*What to work on*:
Each record is to be given again without alteration.
#### Supplied material
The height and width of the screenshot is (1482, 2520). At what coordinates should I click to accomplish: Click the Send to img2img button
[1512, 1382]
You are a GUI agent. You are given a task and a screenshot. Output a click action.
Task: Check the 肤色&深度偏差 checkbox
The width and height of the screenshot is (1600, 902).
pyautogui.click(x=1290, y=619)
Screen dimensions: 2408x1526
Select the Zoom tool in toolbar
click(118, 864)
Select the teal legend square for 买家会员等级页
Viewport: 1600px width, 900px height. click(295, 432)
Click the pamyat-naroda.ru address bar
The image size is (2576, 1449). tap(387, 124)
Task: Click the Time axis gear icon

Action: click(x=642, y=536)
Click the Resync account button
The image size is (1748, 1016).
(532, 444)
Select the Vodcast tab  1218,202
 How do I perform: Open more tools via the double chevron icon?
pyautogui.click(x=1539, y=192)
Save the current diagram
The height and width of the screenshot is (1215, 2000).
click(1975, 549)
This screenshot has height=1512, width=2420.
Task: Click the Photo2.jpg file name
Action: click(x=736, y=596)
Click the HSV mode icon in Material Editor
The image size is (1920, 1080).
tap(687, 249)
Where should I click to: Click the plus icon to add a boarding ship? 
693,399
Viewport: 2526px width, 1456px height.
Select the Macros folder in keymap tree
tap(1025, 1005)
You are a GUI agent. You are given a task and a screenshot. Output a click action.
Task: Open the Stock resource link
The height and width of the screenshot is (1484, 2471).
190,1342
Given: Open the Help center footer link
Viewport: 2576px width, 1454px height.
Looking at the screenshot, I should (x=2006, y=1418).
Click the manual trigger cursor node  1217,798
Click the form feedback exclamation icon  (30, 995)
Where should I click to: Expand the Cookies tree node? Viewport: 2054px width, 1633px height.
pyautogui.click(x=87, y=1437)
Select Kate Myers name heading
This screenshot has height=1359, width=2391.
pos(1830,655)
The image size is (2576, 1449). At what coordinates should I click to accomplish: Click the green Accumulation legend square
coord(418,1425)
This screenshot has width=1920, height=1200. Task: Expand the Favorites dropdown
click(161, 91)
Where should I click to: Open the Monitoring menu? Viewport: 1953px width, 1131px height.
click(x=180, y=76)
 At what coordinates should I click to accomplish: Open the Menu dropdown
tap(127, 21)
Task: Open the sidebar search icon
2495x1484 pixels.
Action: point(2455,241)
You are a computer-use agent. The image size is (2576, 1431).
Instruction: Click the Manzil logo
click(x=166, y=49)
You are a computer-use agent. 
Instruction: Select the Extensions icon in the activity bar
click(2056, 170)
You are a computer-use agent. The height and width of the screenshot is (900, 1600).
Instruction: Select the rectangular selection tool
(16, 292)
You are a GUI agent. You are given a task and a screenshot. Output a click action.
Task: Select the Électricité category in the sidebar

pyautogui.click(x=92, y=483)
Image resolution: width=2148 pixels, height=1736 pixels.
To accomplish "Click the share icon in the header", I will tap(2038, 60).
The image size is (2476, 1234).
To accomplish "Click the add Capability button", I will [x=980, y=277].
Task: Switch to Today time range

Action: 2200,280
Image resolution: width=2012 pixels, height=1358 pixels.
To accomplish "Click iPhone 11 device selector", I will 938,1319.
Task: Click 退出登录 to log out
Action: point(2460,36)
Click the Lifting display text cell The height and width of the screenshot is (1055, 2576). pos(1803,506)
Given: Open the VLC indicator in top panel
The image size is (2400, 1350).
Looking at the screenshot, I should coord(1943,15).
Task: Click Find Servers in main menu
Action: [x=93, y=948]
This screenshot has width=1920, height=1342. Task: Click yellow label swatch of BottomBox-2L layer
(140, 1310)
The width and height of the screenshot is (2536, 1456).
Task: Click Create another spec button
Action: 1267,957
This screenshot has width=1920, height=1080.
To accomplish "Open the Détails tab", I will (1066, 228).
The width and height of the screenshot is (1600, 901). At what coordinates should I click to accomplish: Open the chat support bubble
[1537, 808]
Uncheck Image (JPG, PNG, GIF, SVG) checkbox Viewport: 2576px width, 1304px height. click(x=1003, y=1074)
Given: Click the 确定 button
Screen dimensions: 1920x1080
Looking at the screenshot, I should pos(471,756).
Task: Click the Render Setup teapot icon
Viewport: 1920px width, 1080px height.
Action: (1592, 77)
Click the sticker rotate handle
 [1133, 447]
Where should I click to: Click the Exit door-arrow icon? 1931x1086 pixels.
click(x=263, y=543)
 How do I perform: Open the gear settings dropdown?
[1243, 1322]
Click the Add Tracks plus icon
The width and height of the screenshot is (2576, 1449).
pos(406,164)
########
*Completed task*:
The height and width of the screenshot is (1482, 2520). At what coordinates should I click to accomplish: Click the Send to img2img button
[1512, 1382]
You are a GUI agent. You are given a task and a screenshot. Output a click action.
Task: Check the 肤色&深度偏差 checkbox
The width and height of the screenshot is (1600, 902).
pyautogui.click(x=1290, y=619)
Screen dimensions: 2408x1526
Select the Zoom tool in toolbar
click(118, 864)
Select the teal legend square for 买家会员等级页
Viewport: 1600px width, 900px height. click(295, 432)
Click the pamyat-naroda.ru address bar
The image size is (2576, 1449). tap(387, 124)
Task: Click the Time axis gear icon

Action: click(x=642, y=536)
Click the Resync account button
The image size is (1748, 1016).
(532, 444)
Select the Vodcast tab  1218,202
 How do I perform: Open more tools via the double chevron icon?
pyautogui.click(x=1539, y=192)
Save the current diagram
The height and width of the screenshot is (1215, 2000).
click(1975, 549)
This screenshot has height=1512, width=2420.
Task: Click the Photo2.jpg file name
Action: click(x=736, y=596)
Click the HSV mode icon in Material Editor
The image size is (1920, 1080).
tap(687, 249)
Where should I click to: Click the plus icon to add a boarding ship? 
693,399
Viewport: 2526px width, 1456px height.
Select the Macros folder in keymap tree
tap(1025, 1005)
You are a GUI agent. You are given a task and a screenshot. Output a click action.
Task: Open the Stock resource link
The height and width of the screenshot is (1484, 2471).
190,1342
Given: Open the Help center footer link
Viewport: 2576px width, 1454px height.
Looking at the screenshot, I should (x=2006, y=1418).
Click the manual trigger cursor node  1217,798
Click the form feedback exclamation icon  (30, 995)
Where should I click to: Expand the Cookies tree node? Viewport: 2054px width, 1633px height.
pyautogui.click(x=87, y=1437)
Select Kate Myers name heading
This screenshot has height=1359, width=2391.
pos(1830,655)
The image size is (2576, 1449). At what coordinates should I click to accomplish: Click the green Accumulation legend square
coord(418,1425)
This screenshot has width=1920, height=1200. Task: Expand the Favorites dropdown
click(161, 91)
Where should I click to: Open the Monitoring menu? Viewport: 1953px width, 1131px height.
click(x=180, y=76)
 At what coordinates should I click to accomplish: Open the Menu dropdown
tap(127, 21)
Task: Open the sidebar search icon
2495x1484 pixels.
Action: point(2455,241)
You are a computer-use agent. The image size is (2576, 1431).
Instruction: Click the Manzil logo
click(x=166, y=49)
You are a computer-use agent. 
Instruction: Select the Extensions icon in the activity bar
click(2056, 170)
You are a computer-use agent. The height and width of the screenshot is (900, 1600).
Instruction: Select the rectangular selection tool
(16, 292)
You are a GUI agent. You are given a task and a screenshot. Output a click action.
Task: Select the Électricité category in the sidebar

pyautogui.click(x=92, y=483)
Image resolution: width=2148 pixels, height=1736 pixels.
To accomplish "Click the share icon in the header", I will tap(2038, 60).
The image size is (2476, 1234).
To accomplish "Click the add Capability button", I will [x=980, y=277].
Task: Switch to Today time range

Action: 2200,280
Image resolution: width=2012 pixels, height=1358 pixels.
To accomplish "Click iPhone 11 device selector", I will 938,1319.
Task: Click 退出登录 to log out
Action: point(2460,36)
Click the Lifting display text cell The height and width of the screenshot is (1055, 2576). pos(1803,506)
Given: Open the VLC indicator in top panel
The image size is (2400, 1350).
Looking at the screenshot, I should coord(1943,15).
Task: Click Find Servers in main menu
Action: [x=93, y=948]
This screenshot has width=1920, height=1342. Task: Click yellow label swatch of BottomBox-2L layer
(140, 1310)
The width and height of the screenshot is (2536, 1456).
Task: Click Create another spec button
Action: 1267,957
This screenshot has width=1920, height=1080.
To accomplish "Open the Détails tab", I will (1066, 228).
The width and height of the screenshot is (1600, 901). At what coordinates should I click to accomplish: Open the chat support bubble
[1537, 808]
Uncheck Image (JPG, PNG, GIF, SVG) checkbox Viewport: 2576px width, 1304px height. click(x=1003, y=1074)
Given: Click the 确定 button
Screen dimensions: 1920x1080
Looking at the screenshot, I should pos(471,756).
Task: Click the Render Setup teapot icon
Viewport: 1920px width, 1080px height.
Action: (1592, 77)
Click the sticker rotate handle
 [1133, 447]
Where should I click to: Click the Exit door-arrow icon? 1931x1086 pixels.
click(x=263, y=543)
 How do I perform: Open the gear settings dropdown?
[1243, 1322]
Click the Add Tracks plus icon
The width and height of the screenshot is (2576, 1449).
pos(406,164)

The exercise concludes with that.